Self-Assessment Tax Return Guide: Who Files and How
Self Assessment is HMRC's system for collecting tax that isn't deducted at source through PAYE. Miss a deadline and you face automatic penalties, but completing a return is straightforward once you know what's needed.
Who needs to file a Self Assessment return?
You need to register and file a return if any of the following apply to you in a tax year:
- You were self-employed with income over £1,000 (gross, before expenses)
- You earned more than £100,000
- You received untaxed income over £2,500 (e.g. rental income, tips, freelance earnings)
- You had income from savings or investments over £10,000
- You had capital gains above the annual exempt amount (£3,000 in 2026/27)

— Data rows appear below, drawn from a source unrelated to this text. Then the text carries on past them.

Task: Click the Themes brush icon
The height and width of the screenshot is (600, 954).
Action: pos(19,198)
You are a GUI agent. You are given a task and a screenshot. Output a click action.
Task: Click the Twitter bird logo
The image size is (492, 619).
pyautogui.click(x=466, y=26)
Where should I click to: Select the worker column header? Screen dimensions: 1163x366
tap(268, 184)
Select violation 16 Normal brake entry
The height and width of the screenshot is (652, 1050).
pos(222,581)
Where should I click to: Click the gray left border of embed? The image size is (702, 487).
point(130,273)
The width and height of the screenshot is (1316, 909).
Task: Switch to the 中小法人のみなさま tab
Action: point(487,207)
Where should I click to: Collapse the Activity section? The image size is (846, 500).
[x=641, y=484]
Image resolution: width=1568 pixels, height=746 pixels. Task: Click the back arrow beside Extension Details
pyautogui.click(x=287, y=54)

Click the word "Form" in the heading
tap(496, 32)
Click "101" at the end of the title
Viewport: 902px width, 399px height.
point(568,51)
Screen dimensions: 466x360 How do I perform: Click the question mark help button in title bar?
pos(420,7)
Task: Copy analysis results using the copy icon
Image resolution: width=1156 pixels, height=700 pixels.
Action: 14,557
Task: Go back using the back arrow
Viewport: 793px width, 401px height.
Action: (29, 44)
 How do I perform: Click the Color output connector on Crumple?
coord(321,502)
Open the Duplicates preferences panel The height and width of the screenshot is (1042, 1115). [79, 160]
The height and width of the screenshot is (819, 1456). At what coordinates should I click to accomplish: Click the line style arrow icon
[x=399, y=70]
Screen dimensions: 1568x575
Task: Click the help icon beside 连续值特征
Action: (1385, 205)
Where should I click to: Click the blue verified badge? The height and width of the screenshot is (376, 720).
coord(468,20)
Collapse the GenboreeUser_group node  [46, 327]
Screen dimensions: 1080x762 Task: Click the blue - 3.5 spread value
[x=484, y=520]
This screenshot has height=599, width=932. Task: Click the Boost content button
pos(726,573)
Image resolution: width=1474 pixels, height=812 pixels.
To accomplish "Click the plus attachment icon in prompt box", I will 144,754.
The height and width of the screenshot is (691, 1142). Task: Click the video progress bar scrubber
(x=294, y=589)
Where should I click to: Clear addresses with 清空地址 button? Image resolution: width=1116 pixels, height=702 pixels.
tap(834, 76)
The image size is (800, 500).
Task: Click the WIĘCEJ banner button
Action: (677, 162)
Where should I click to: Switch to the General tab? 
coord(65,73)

- You received Child Benefit and either you or your partner had income over £60,000 (High Income Child Benefit Charge)
- You were a company director (unless it was a non-profit and you received no pay)
- You had income from abroad or lived abroad with UK income
- HMRC has asked you to file, even if none of the above apply
Already pay tax through PAYE? You may still need to file
If you have multiple income sources, rental income, or significant investment returns alongside your employment income, PAYE may not collect all the tax you owe. A Self Assessment return ensures everything is declared and the right amount of tax is paid.
Key deadlines
All dates below relate to the 2024/25 tax year (6 April 2024 to 5 April 2025). Miss any of them and penalties apply automatically.
| Deadline | Date | What it covers |
|---|---|---|
| Register for Self Assessment | 5 October 2025 | If you're filing for the first time, register by 5 October after the end of the tax year. |
| Paper return filing | 31 October 2025 | If filing on paper rather than online. |
| Online return filing | 31 January 2026 | The main deadline for online submission. Also the deadline for paying any tax owed. |
| Payment on account (1st) | 31 January 2026 | First instalment of advance tax payment for 2026/27 (50% of previous year's tax bill). |
| Payment on account (2nd) | 31 July 2026 | Second instalment of advance tax payment (remaining 50%). |
What information to gather before you start
Having the right documents before you start makes the process much faster. Collect:
- Your Unique Taxpayer Reference (UTR), found in previous correspondence from HMRC
- P60 from your employer (total pay and tax for the year)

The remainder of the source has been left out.